Britney Hamilton of the Office of Audit and Compliance told the audit committee on June 15 that five business process audits produced 15 findings across four schools and one department, including three high‑risk issues.
The most significant single finding involved Marshall High School’s Student Auto Sales (SAS) program, an on‑site vehicle resale operation. Hamilton said auditors reviewed 10 vehicle folders and found nine were missing required documentation—collectively “over about $24,000” in sampled vehicle value—citing missing CTE instructor signatures on the SASH checklist, missing inspection stickers, absent Kelley Blue Book justifications and missing repair orders. "OAG recommends that all vehicle sales be contingent upon completed vehicle folders, and all the required documents are signed," Hamilton said.

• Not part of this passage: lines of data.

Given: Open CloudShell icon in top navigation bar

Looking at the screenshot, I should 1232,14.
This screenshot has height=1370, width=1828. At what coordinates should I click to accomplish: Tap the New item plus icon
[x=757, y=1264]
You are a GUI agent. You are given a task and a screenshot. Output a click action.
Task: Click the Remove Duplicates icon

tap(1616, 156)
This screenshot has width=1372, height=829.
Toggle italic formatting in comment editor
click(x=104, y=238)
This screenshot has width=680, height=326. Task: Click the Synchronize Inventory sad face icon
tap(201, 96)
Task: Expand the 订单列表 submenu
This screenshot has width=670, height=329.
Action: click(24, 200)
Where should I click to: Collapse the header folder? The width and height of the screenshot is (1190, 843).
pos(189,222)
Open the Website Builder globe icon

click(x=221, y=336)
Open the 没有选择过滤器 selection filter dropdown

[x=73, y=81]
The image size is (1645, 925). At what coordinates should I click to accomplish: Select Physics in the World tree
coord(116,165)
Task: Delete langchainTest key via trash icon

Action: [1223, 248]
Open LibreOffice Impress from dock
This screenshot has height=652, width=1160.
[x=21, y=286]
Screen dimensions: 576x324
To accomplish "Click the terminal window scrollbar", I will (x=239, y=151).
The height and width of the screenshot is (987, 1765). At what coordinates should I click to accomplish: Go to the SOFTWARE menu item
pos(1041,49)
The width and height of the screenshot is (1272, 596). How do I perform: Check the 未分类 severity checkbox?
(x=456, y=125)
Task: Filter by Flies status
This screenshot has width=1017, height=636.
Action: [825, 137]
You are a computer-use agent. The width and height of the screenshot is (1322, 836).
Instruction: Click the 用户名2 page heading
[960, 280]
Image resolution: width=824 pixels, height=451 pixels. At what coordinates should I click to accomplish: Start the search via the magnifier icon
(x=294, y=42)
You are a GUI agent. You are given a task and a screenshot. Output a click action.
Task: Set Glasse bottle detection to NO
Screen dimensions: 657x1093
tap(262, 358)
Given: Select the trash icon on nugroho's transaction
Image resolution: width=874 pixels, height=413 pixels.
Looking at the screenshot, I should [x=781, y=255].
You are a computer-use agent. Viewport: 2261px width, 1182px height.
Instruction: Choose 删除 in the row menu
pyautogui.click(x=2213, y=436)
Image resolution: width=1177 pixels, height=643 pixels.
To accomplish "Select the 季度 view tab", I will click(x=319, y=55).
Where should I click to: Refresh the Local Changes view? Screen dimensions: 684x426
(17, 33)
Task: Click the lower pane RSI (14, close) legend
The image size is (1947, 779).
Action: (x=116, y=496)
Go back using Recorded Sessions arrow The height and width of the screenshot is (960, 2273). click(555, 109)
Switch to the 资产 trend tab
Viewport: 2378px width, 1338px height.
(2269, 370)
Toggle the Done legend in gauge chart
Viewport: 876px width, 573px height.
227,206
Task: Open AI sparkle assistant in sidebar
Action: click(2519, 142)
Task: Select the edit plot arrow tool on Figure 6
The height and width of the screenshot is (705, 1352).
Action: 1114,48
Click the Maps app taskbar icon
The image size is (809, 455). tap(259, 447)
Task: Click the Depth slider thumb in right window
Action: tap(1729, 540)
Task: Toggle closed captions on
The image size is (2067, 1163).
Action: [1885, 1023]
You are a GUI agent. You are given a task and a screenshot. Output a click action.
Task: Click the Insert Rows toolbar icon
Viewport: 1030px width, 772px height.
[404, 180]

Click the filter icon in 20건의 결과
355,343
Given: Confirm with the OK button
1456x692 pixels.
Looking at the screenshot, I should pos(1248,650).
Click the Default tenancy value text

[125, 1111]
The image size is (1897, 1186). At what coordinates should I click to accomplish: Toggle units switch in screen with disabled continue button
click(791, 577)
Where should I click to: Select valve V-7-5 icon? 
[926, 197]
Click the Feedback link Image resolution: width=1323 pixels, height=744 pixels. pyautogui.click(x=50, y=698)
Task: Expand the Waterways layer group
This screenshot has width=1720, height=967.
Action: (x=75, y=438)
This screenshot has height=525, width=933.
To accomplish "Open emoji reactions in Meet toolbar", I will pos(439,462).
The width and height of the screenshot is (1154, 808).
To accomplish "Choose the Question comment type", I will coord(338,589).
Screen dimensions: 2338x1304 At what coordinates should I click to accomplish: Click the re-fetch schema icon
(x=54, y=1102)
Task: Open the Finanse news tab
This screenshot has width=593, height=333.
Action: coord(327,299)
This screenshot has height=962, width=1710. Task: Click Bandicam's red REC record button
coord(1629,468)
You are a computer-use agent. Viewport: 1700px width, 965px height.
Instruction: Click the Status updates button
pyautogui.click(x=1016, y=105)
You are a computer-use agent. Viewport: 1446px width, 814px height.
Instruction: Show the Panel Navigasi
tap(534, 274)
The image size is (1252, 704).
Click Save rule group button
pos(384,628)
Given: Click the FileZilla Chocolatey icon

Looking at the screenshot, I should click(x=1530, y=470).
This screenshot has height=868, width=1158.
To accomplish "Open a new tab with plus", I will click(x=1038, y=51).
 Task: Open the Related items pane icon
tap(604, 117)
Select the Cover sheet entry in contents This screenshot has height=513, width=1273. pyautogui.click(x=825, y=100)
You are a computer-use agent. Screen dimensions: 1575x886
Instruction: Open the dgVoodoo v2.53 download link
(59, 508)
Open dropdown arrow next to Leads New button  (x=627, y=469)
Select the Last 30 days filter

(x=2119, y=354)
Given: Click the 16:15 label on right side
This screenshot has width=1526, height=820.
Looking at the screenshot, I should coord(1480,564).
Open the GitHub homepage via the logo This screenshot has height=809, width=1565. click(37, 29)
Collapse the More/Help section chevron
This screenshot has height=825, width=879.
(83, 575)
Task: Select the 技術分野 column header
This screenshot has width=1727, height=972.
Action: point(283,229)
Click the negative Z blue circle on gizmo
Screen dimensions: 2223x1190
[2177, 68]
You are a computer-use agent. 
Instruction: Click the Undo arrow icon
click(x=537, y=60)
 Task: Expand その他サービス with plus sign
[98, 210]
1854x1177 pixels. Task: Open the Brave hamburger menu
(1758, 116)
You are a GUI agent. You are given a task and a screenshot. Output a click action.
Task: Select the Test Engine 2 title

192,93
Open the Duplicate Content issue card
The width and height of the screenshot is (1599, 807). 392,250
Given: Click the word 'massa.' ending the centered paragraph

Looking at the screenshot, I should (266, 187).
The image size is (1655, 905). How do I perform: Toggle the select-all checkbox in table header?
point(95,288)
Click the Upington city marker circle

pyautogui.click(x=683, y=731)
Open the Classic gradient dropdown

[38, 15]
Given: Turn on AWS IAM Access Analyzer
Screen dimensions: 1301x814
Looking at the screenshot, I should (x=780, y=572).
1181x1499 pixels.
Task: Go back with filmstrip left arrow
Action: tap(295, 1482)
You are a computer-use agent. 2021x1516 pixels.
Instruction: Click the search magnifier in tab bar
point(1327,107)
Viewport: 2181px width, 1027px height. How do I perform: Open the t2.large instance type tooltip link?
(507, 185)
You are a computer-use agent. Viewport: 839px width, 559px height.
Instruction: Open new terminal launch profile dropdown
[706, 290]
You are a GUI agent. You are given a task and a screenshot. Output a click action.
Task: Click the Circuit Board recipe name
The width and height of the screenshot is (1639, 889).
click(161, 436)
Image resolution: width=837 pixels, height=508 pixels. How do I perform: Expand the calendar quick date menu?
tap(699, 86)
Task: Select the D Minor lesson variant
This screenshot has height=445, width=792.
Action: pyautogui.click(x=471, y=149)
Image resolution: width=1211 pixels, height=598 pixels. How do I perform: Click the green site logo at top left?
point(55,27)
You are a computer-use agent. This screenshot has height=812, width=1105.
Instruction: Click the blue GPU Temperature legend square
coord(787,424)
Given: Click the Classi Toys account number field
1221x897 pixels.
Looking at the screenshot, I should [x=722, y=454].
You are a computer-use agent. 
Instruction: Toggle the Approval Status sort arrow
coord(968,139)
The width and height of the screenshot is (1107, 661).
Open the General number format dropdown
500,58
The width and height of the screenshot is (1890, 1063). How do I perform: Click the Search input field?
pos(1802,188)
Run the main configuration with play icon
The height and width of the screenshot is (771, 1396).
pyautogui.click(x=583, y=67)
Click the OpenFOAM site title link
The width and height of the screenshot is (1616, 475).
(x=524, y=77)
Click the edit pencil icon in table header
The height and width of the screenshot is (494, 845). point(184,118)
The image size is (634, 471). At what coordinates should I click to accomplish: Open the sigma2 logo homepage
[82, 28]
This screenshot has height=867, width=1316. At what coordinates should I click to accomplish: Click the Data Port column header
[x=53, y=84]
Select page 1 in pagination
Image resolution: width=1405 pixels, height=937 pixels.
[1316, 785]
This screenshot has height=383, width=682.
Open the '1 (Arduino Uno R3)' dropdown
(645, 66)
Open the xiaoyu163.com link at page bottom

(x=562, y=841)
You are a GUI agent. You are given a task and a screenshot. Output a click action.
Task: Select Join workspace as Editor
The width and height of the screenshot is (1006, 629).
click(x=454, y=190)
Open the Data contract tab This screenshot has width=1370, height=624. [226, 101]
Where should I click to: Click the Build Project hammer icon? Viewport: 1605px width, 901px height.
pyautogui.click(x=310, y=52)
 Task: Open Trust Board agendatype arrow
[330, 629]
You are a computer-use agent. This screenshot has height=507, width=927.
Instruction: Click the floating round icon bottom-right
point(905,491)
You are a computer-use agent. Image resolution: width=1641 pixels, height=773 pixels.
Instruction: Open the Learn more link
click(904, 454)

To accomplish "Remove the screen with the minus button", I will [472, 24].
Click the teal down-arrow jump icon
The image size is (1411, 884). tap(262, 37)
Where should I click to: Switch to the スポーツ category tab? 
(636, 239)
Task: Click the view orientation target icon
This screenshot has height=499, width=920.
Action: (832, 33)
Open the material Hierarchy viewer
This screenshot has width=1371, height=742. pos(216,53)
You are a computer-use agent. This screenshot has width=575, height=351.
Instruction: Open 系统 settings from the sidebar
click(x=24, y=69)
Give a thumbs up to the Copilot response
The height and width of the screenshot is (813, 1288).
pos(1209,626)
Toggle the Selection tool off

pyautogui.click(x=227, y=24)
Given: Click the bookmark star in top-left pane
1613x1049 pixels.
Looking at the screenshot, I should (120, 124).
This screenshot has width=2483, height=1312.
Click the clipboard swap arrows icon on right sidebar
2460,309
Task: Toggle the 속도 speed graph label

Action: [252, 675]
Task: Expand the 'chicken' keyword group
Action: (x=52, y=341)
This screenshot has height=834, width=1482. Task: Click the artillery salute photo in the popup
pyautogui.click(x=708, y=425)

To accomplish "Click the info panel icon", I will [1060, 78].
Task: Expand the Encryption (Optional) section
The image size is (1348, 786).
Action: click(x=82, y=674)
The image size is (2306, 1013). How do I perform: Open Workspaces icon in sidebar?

At Waples Mills Elementary, auditors identified two high‑risk findings. Hamilton reported multiple transactions that lacked supporting backup—two checks, about 10 appropriated P‑card purchases, two cash receipts and about 10 non‑appropriated P‑card purchases—totaling a little over $11,000. A separate high finding involved bank reconciliations missing signatures and dates from September 2025 through February 2026 and an outstanding check dating to August 2025 that appeared to be a duplicate payment to a finance assistant. Hamilton said auditors recommended bringing accounts into balance, ensuring independent signatories and clearing outstanding or duplicate checks promptly.
The presentation included several moderate findings across Bryant, Lewis and Marshall schools: bypassed purchasing procedures and contracts executed without required principal signatures (Bryant); an unapproved fundraiser and purchases outside the FOCUS accounting system (Lewis); and SAS pricing sold below Kelley Blue Book value without written justification plus gaps in tracking repair orders and instructor vehicle usage (Marshall). Hamilton told the committee that management has provided responses and that the Office of Audit will follow up.
Committee members pressed staff on timing and whether findings coincided with leadership transitions. Staff said Lewis had a new principal while Bryant’s principal had been in place since 2023. Members asked for a return report focusing on corrective actions; audit staff recommended scheduling audit follow‑up in a few months so the committee can review management remediation and, if appropriate, request demonstrations of new controls.
Next steps noted by auditors included issuing memos to affected schools, coordinating with management on corrective actions, and determining whether additional continuous monitoring or full business process audits are needed for specific locations. The committee did not take additional formal action on these audits at the meeting.